Le texte approuvé vendredi est une version amendée, aux sanctions renforcées, d’une proposition adoptée en première lecture vendredi après la promulgation aux Etats-Unis de la “loi Magnitski”. Celle-ci, adoptée par le Congrès, interdit l’entrée aux Etats-Unis et prévoit de saisir les biens de responsables russes impliqués dans la mort en prison en 2009 à Moscou du juriste russe Sergueï Magnitski, ou dans d’autres violations des droits de l’homme.

Sergueï Magnitski avait péri en prison victime de violences et privé de soins, après avoir été arrêté alors qu’il avait dénoncé une gigantesque machination financière ourdie par des membres du ministère russe de l’Intérieur. L’adoption de la loi portant son nom aux Etats-Unis a provoqué de vives réactions politiques en Russie. La première version du texte, adoptée vendredi, prévoyait d’interdire l’entrée en Russie et de geler les biens de citoyens américains s’étant rendus responsables d’atteintes aux droits de citoyens russes.

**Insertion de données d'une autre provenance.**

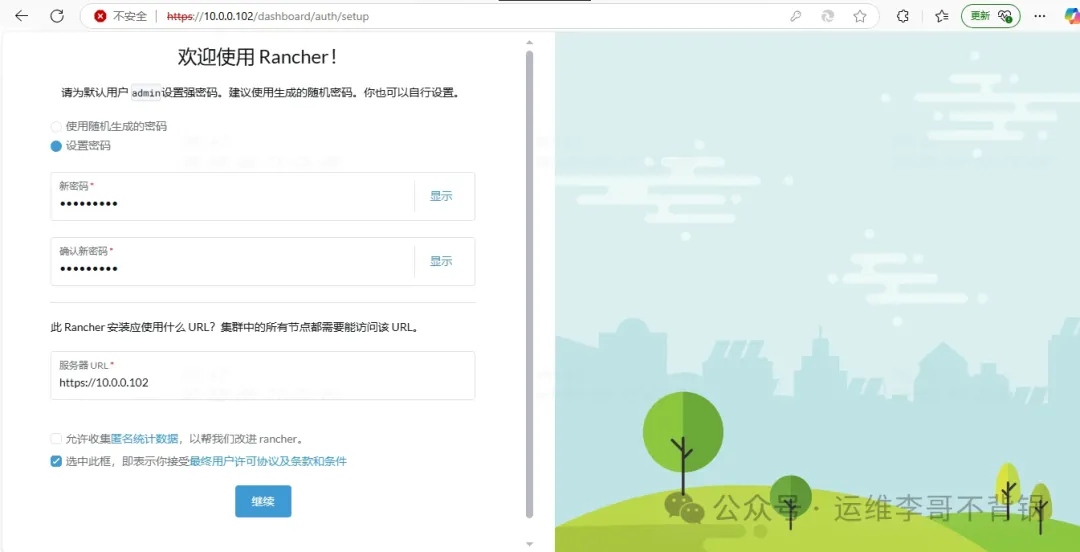Uncheck the end user license agreement checkbox
Screen dimensions: 1080x552
[x=56, y=461]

La proposition avait été rédigée à l’initiative du président de la Douma Sergueï Narychkine, un fidèle du Kremlin, et des chefs des quatres groupes parlementaires. Nombre d’observateurs et les médias ont cependant relevé que les mesures “symétriques” prévues par cette première version risquaient de ne pas avoir beaucoup d’effet. Les amendements ajoutés mercredi interdisent cette fois aux Américains d’adopter des enfants russes et mettent fin à l’activité des agences organisant ces adoptions.

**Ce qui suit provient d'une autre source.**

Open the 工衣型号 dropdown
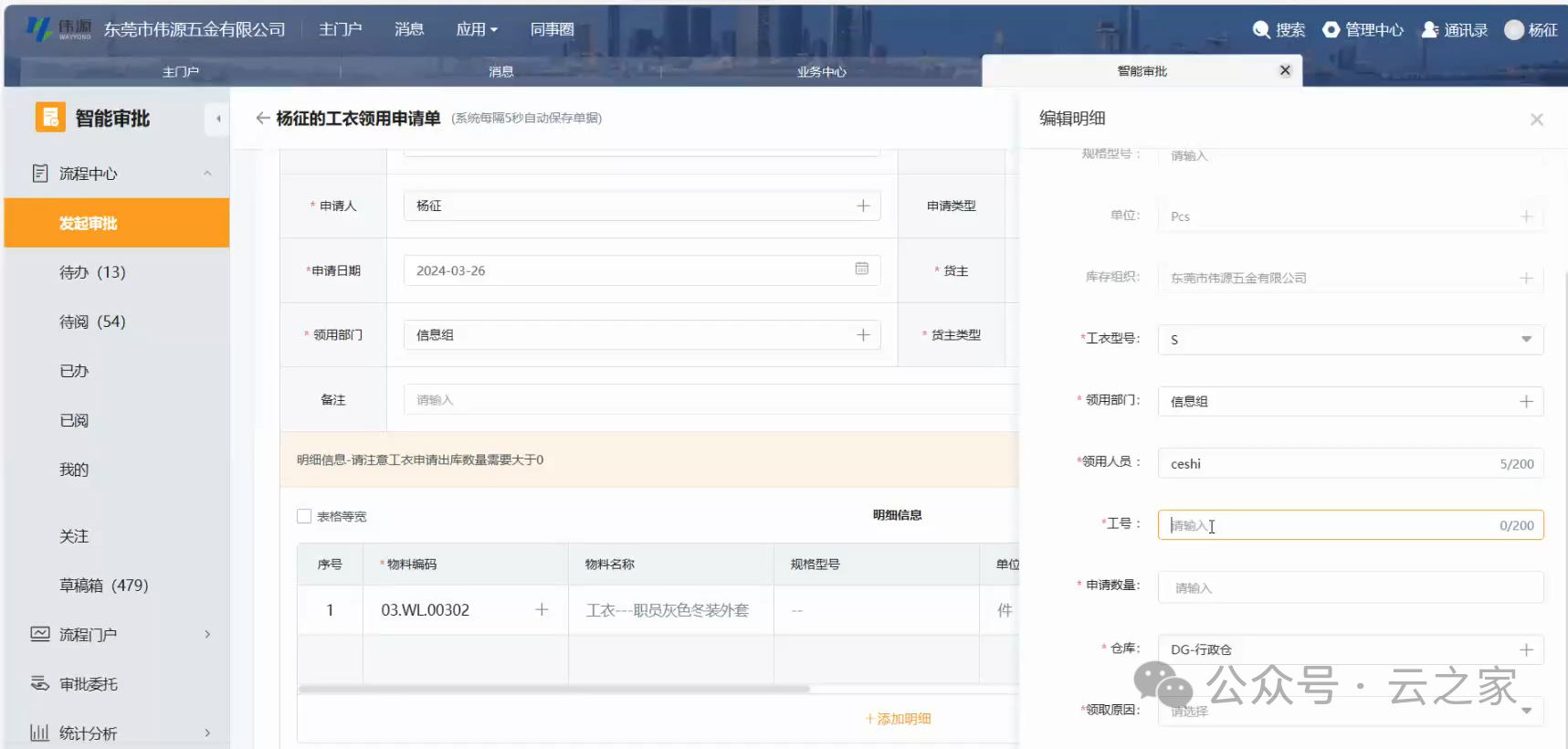Image resolution: width=1568 pixels, height=749 pixels. pos(1525,339)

D’autres amendements prévoient également la fermeture de toute ONG “politique” percevant des financements américains, et interdisent à une personne détenant un passeport américain de diriger ou d’être membre d’une ONG active sur le terrain politique. Ils ont également élargi la portée des premières mesures – à l’encontre de personnes ayant porté atteinte aux droits de citoyens russes – au monde entier, et non plus aux seuls Etats-Unis.

L’adoption de l’équivalent d’une “loi Magnitski” est en effet discutée en Europe. La loi amendée porte le nom de “Dima Iakovlev”, un enfant russe mort aux Etats-Unis en 2008 de déshydratation après que sa mère adoptive américaine l’eut laissé dans sa voiture en pleine chaleur. La proposition de loi a suscité des réactions de réprobation en Russie, y compris de la part du ministre de l’Education Dmitri Livanov et du ministre des Affaires étrangères Sergueï Lavrov.

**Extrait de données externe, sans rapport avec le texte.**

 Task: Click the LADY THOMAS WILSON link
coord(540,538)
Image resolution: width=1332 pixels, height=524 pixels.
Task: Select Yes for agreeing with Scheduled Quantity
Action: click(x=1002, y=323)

Des dizaines de manifestants ont protesté mercredi contre ce texte devant la Douma, brandissant des pancartes demandant de “ne pas toucher aux enfants”. Une trentaine d’entre eux ont été interpellés, a indiqué la police. Sur 3 400 enfants russes adoptés par des étrangers en 2011, 956 l’ont été par des parents américains, selon les chiffres officiels.

Ce serait une “tragédie” pour les familles américaines en procédure d’adoption d’enfants russes de ne pas pouvoir les ramener à la maison, ont indiqué jeudi les agences d’adoption aux Etats-Unis. Les familles en procédure d’adoption sont “très inquiètes, effrayées de ne pas pouvoir ramener les enfants chez elles”, a déclaré Anya Rutherford, directrice du programme Russie de l’association Christian World Adoption. “Ce serait une énorme tragédie si la Russie interdisait ces adoptions”, a ajouté la responsable de l’organisation qui compte actuellement 35 familles en attente d’un enfant russe à adopter.

Quelque 45 112 enfants russes ont été adoptés par des familles américaines depuis 1999, dont 962 en 2011. La porte-parole du département d’Etat Victoria Nuland a indiqué jeudi “avoir entendu parler d’amendements possibles dans la presse russe”, refusant de commenter ce que pourrait être une législation finale. Les Etats-Unis restent “engagés par les mesures” contenues dans un traité bilatéral et “continuent à travailler étroitement” avec les autorités russes sur le dossier des adoptions, ajoute un communiqué. Pour Richard Klarsberg, président de Council on Accreditation, organisation qui homologue près de 200 agences d’adoption aux Etats-Unis, cette décision est “malheureuse”. “La Russie envisage de punir des enfants qui pourraient avoir une famille qui les aime aux Etats-Unis à cause d’une loi sans rapport”, a-t-il dit.